The first cohort of Baby-boomers are facing back and forward now. Going on with all that Sixties Youthquake consumption they pioneered, ostentatiously downloading on to their iPods while booking in for new hips.

They're mostly not adorable. For really adorable you need the survivors of a generation back. People like the Baby-boomers' parents. The marathon-running, still-working, 90-something Buster Martin, the Lancashire grans, proper OAPs who never wear jeans. People who saw off Hitler and knew all the Tommy Handley catchphrases. The "we" generation before the "me" generation. "Keep calm and carry on." All that.

Those grand people were a problem in the golden age of consumption 1958-2008: people who queued, who collected pieces of string too short to be of any use and were Under the Doctor but didn't see themselves as health consumers with choices. The problem with that Depression-reared, war-forged generation was that they mostly didn't borrow enough and didn't buy enough. Anyone who said "This'll see me out" was obviously not contributing.

There was also the question of employability. Old people didn't just have redundant skills, so the thinking went, they had redundant attitudes, too – hierarchical, cautious, not entrepreneurial enough.

But the more those generations were sidelined, the more they were sentimentalised. Take, for example, Clive Dunn acting old (he's grown into it now) in 'Dad's Army' and for his Christmas hit of 1970, "Grandad, Grandad, you're lovely".

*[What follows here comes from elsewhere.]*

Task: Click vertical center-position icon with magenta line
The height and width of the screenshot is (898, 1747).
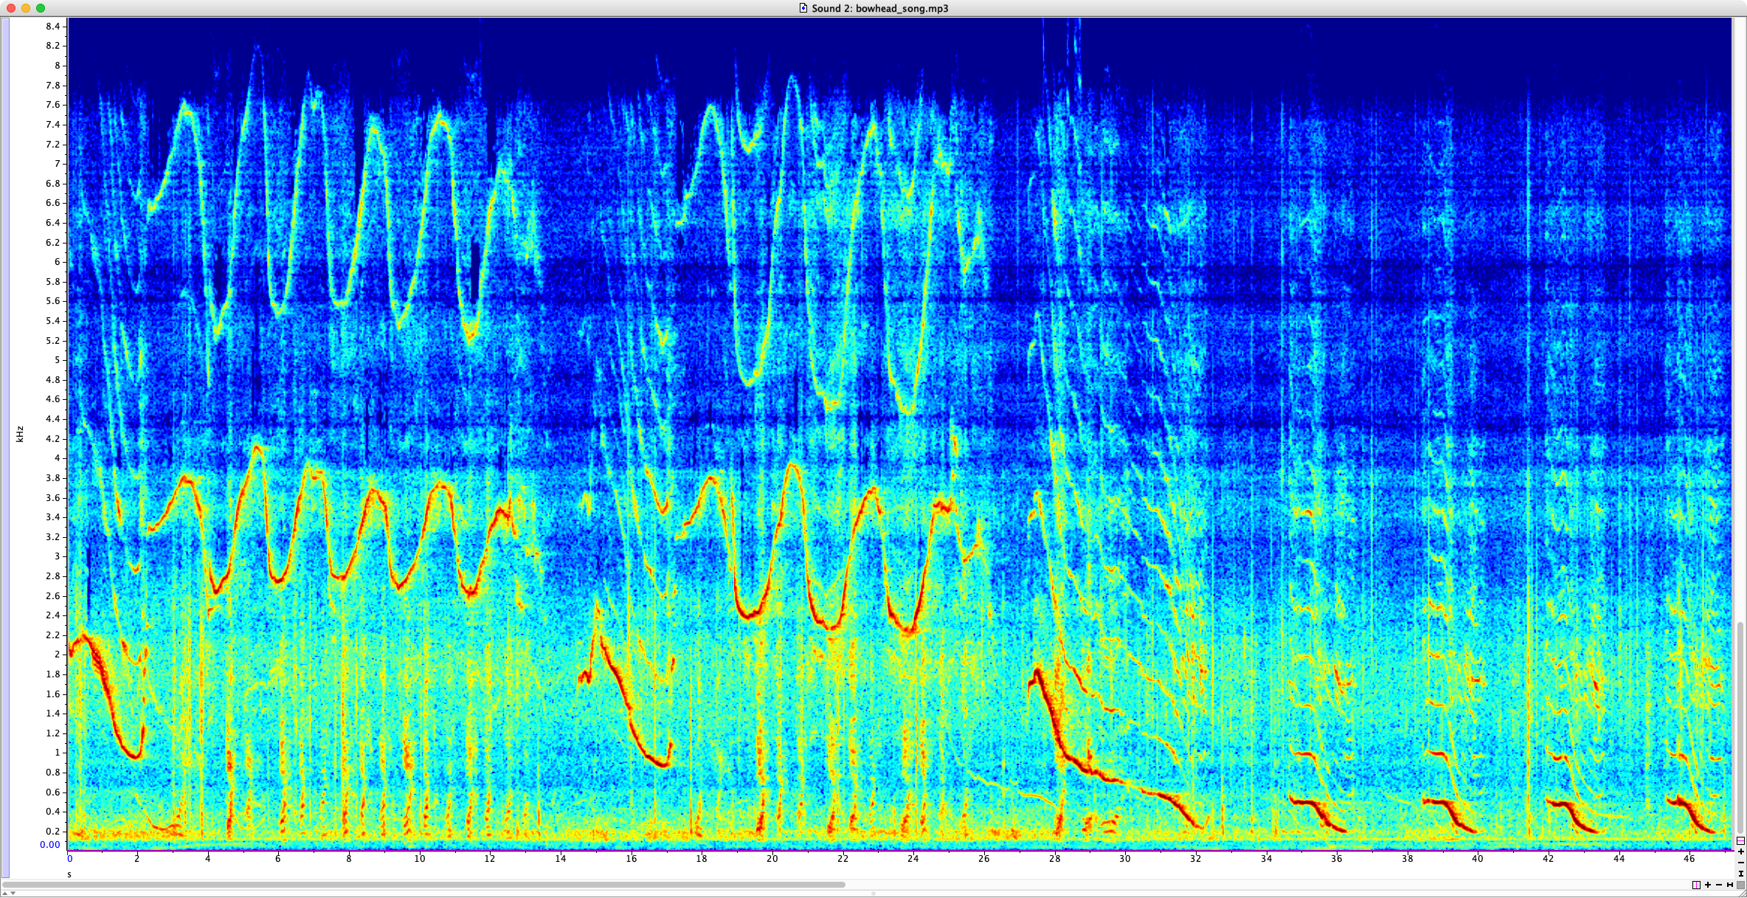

The old are mocked in Tango-generation advertising, but idealised in pretentious high-concept ads – mobile telephony, etc – and in universal corporate advertising, which aspires to be art photography. Grainy old Peruvian ladies and smooth old Buddha-like orientals go nicely with a bank with a desperately inclusive global message. Old faces are a clichéd code for civilised in corporate social responsibility world – ie they're what banks aren't.

Shreddies, the bite-sized Shredded Wheat sub-brand, has been in the granny business for a while. The latest treatment in their 'Knitted by Nanas' series has them in a factory in their armchairs, spooling away. They're just that bit like the Harry Enfield/Kathy Burke pair of predatory old ladies. They introduce Charles, their old quality controller – "he's so hot" – and let him taste the batch. They talk about Coco Shreddies – "So cute and adorable" – and they explain that every Shreddie needs a nana's touch.

It's all vaguely worrying. What age of children are we talking about? How do they react to linking cereal to old people? Do they ever see their real grannies? Those grannies will be pushing-60, ravers who gaggle together for an Annie Lennox gig. These nanas are actually great-grandmothers.

And somewhere sub-texty, behind the cover story, you suspect that all the 30-something creatives involved see the old dears as more like Nanageddon on 'The Mighty Boosh'.